VAGINAL TABLETS – VAGIFEM

The tablets are like a tampon application.  It has a blue tube with the tablet at the end.  These are a lower dose than any pill – 25 mcg.  It does not raise the level of estrogen in your bloodstream.  It focuses on working in your vagina only.  It is an excellent choice for vaginal dryness.  It does not protect you against osteoperosis. 

VAGINAL CREAM

This is a tube of cream with a plastic inserter.  It’s thicker than a lotion.  It looks like a plunger which fills up with cream when you press the tube.  There are dosages on the plunger so you get the correct dose you want.  You push the plunger all the way up inside your vagina to release the cream.  It is very good for vaginal dryness.  Like the vaginal ring it goes into your bloodstream buts it’s very unpredictable and you might need other support.  It’s a higher dose than the vaginal tablet.  Start using it every day at first until your vagina is more happy then twice a week.  It is like the femring, but the femring is better for getting into your bloodstream and controlling symptoms. 

The vaginal options are just estrogen only so you need to get a progesterone cream to take with it if you still have your uterus.
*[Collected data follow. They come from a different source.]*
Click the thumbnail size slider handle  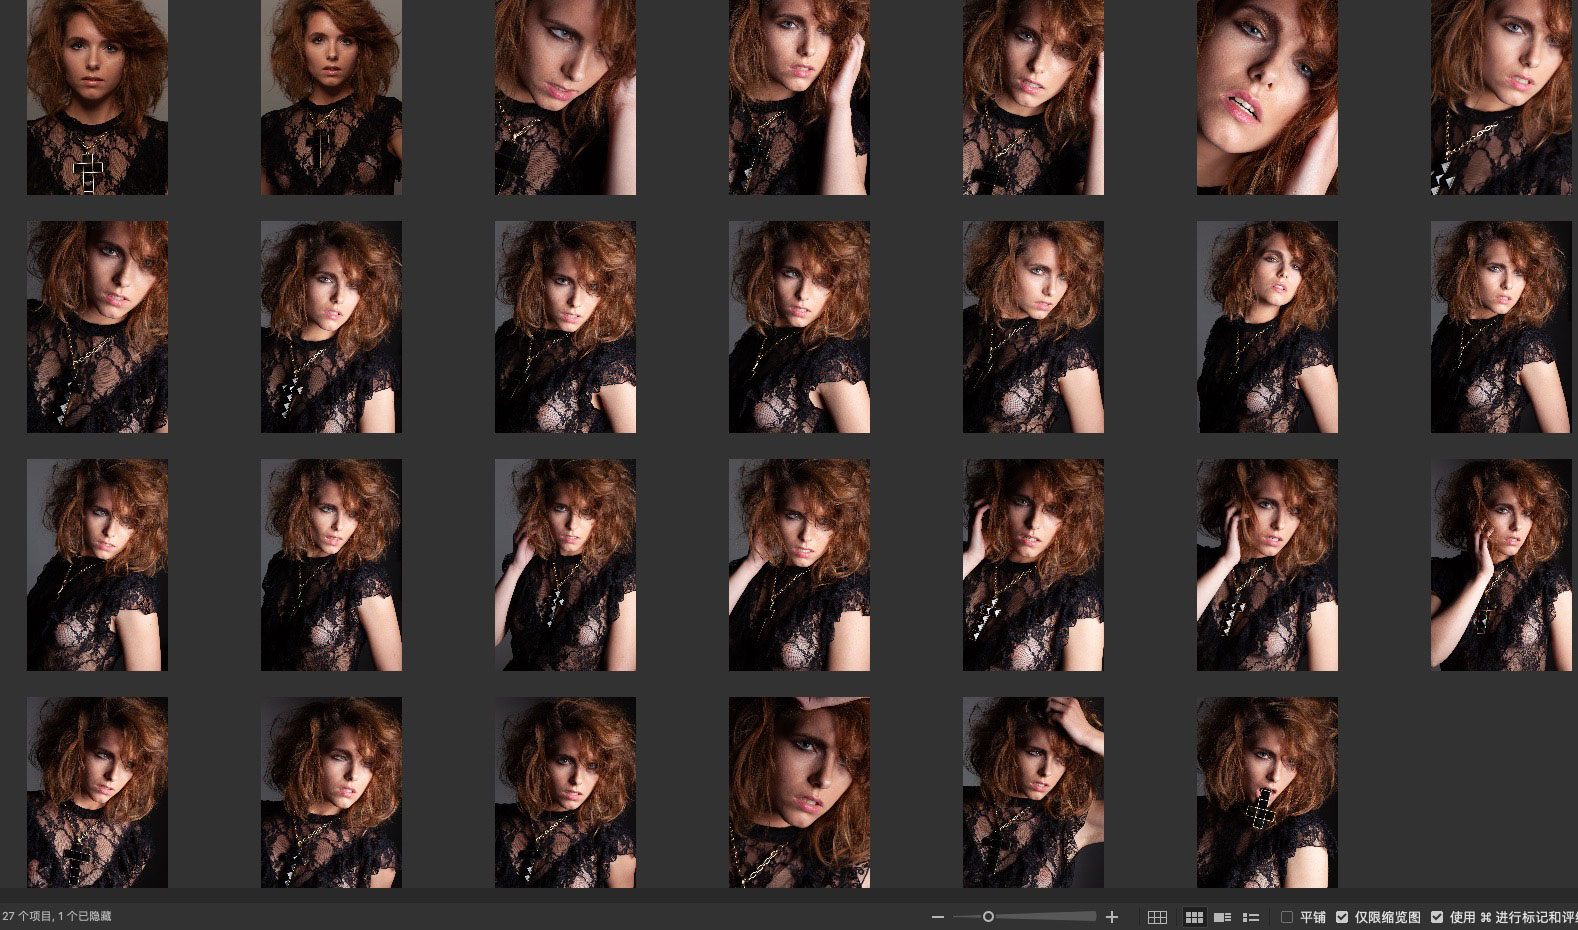(x=988, y=917)
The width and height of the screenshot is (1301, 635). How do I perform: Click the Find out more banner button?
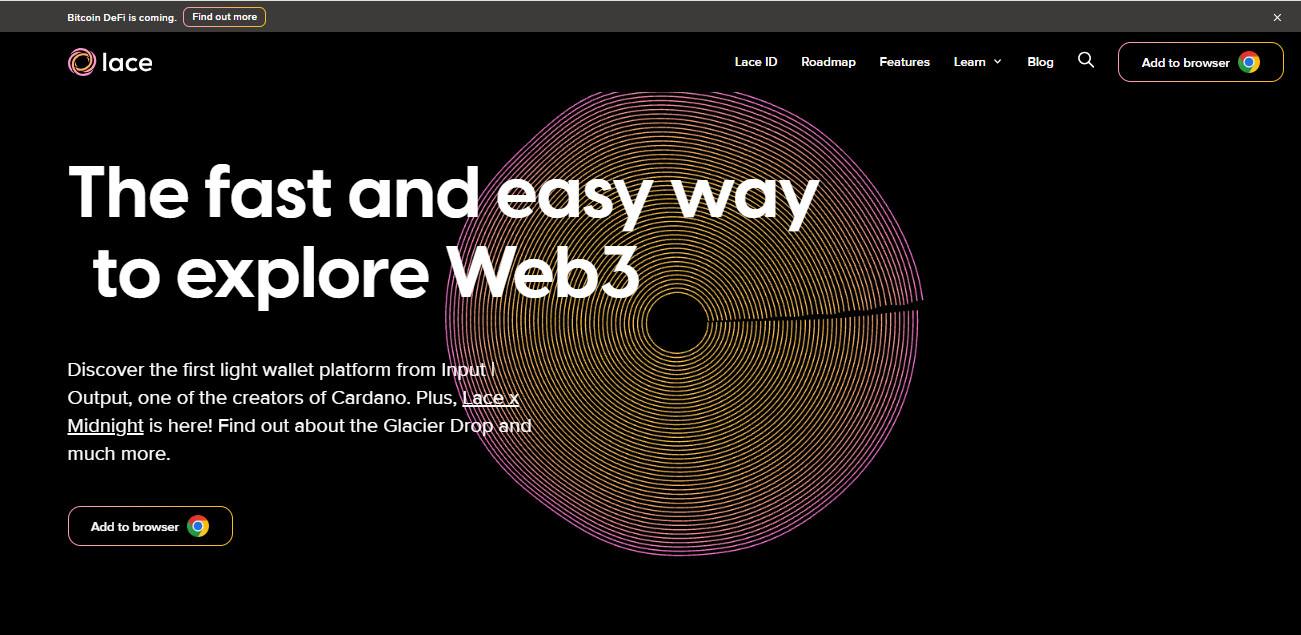tap(224, 17)
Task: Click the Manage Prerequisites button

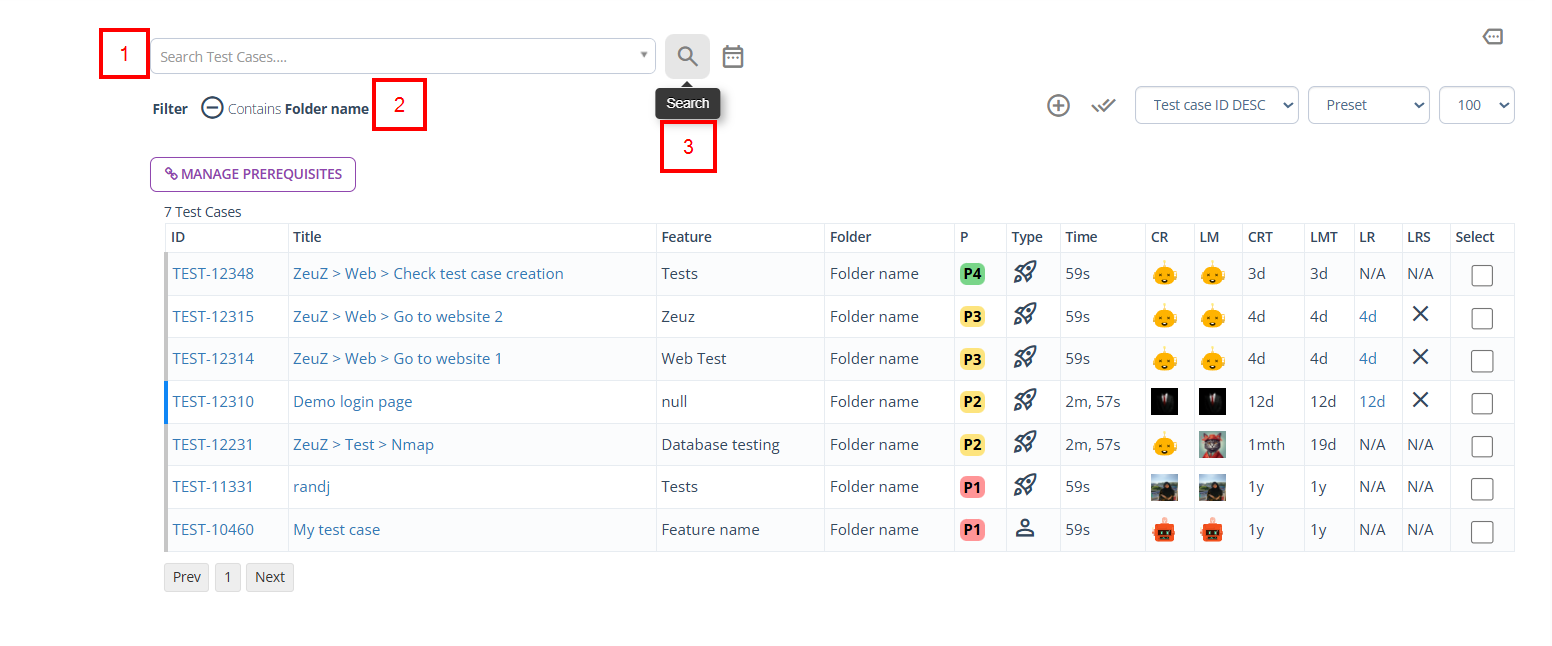Action: click(253, 174)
The patch, gel, creams and vaginal estrogens have a lower dosage and a lower risk of stroke, blood clots, cancer and heart disease.

Please bear in mind though that there are other things that put you at risk of these diseases too such as diet, stress and lifestyle, if you smoke and drink alcohol, not just by taking hormone replacement.  These also play a big part in reducing your risks. 

HOW DO YOU START?

Start by trying out what can work best for you and discuss your medical history and risks with a gynaecologist or doctor. 
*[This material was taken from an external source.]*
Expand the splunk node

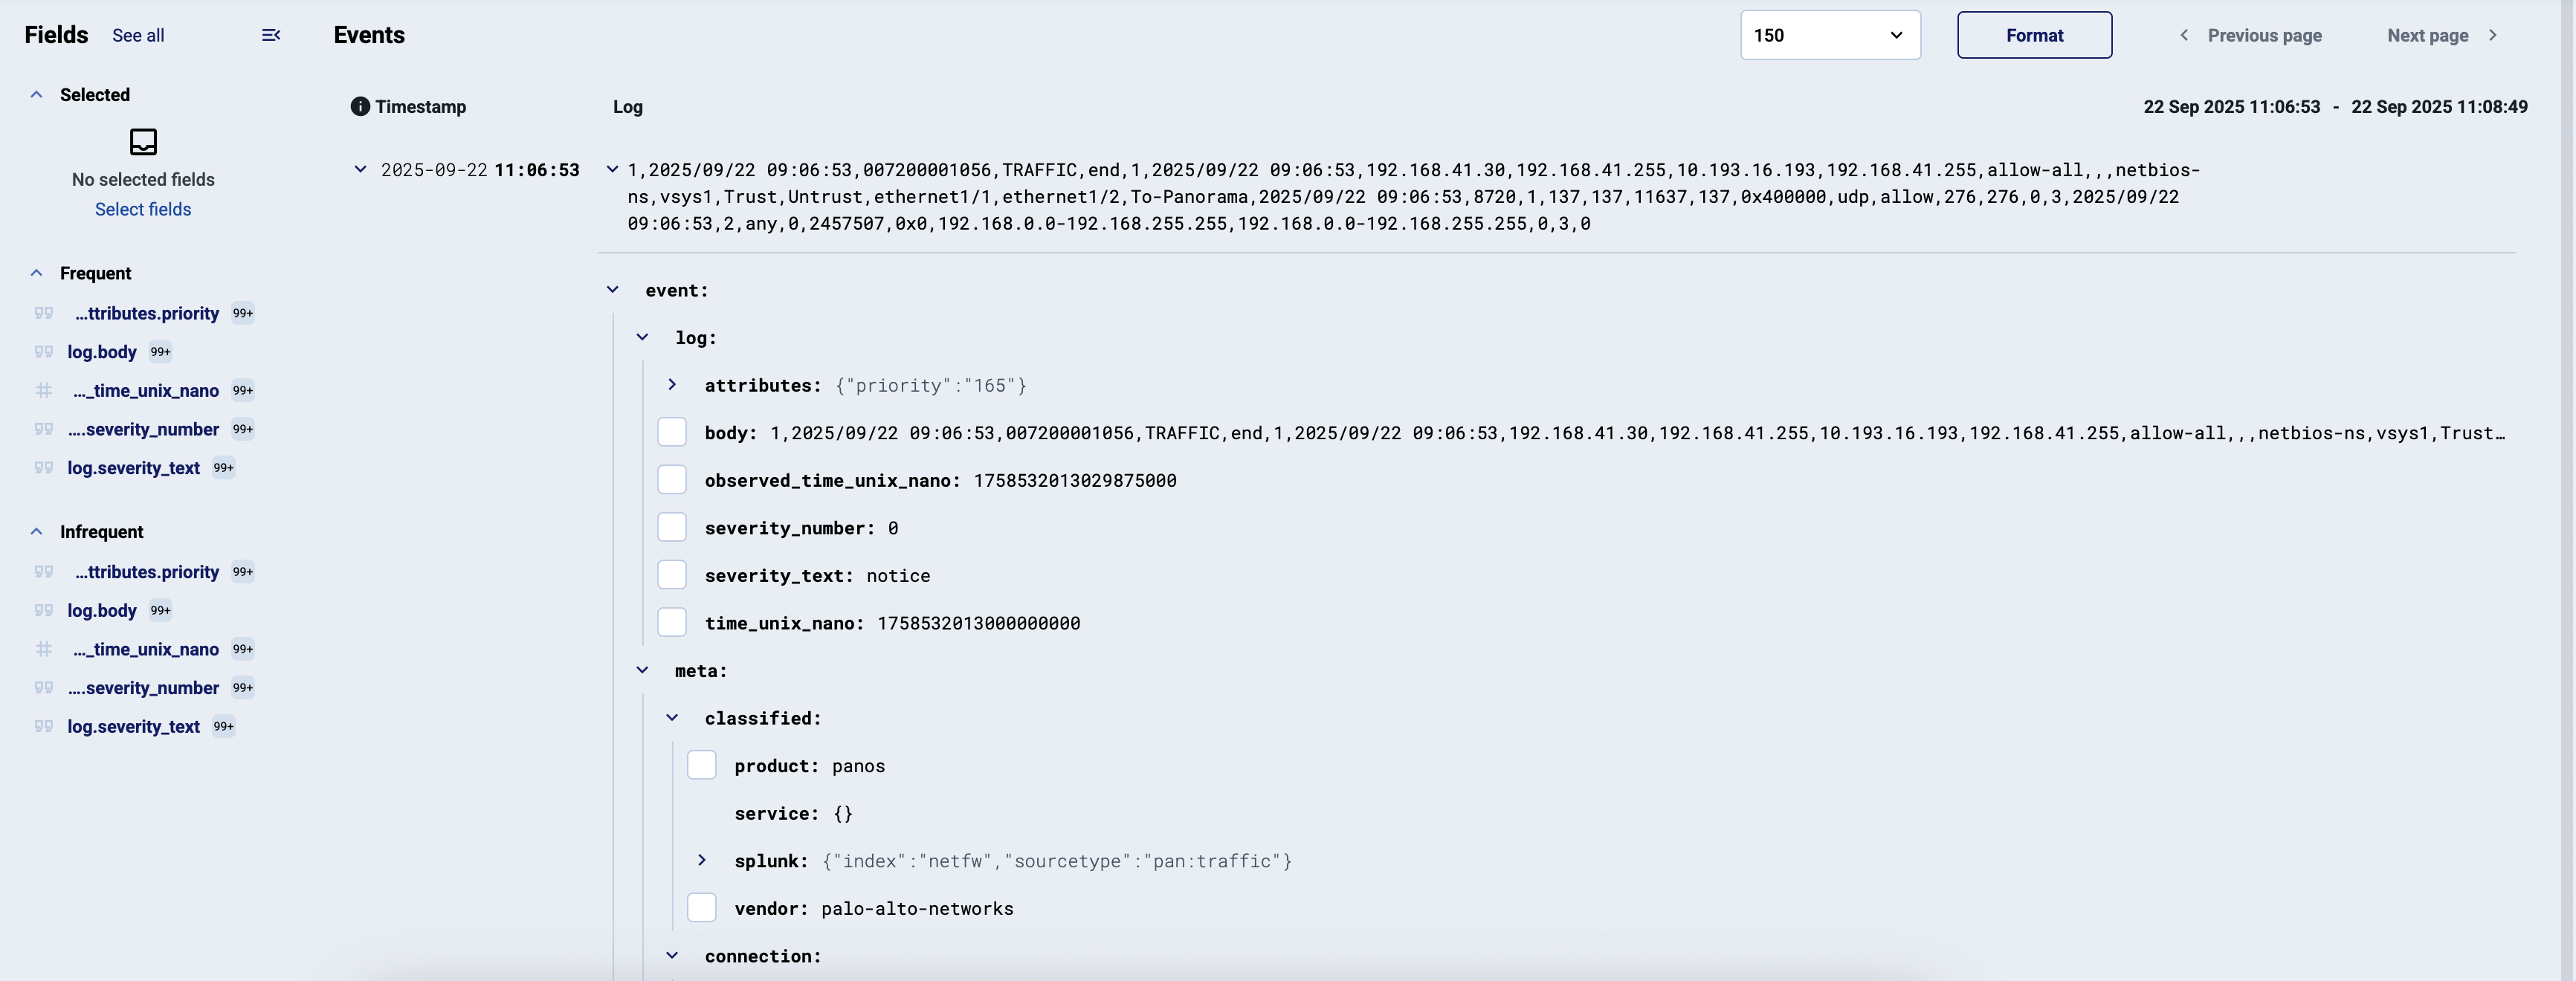tap(702, 860)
You can get pharmaceutical bio identical estrogen by prescription.

TEST YOUR HORMONE LEVELS

To test your hormone levels, the best test is the saliva test.  It gives better results than a blood test for hormone levels. 

If you want to buy your own hormone replacement creams, please look for the purest quality, not soy based and check it is FDA approved or you trust the seller.

Many medical organizations and societies agree against the use of custom-compounded hormone therapy for menopause management, particularly given concerns regarding content, purity, and safety labeling of compounded hormone therapy formulations.

HERE IS A QUOTE FROM THE MENOPAUSE.ORG WEBSITE ABOUT HORMONE REPLACEMENT

Although the risks of blood clots and strokes increase with either type of hormone therapy, the risk is rare in the 50 to 59 age group.

An increased risk in breast cancer is seen with 5 or more years of continuous estrogen/progestogen therapy, possibly earlier.  The risk decreases after hormone therapy is stopped.  Use of estrogen alone for an average of 7 years in the Women’s Health Initiative trial did not increase the risk of breast cancer.

THE BOTTOM LINE

Hormone therapy is an acceptable option for the relatively young (up to age 59 or within 10 years of menopause) and healthy women who are bothered by moderate to severe menopausal symptoms. 

Every women’s health is different and must be taken into consideration before deciding to use hormone therapy. 

Consideration should be given quality of life priorities as well as your personal risk factors such as age, time since menopause, and your risk of blood clots, heart disease, stroke, and breast cancer.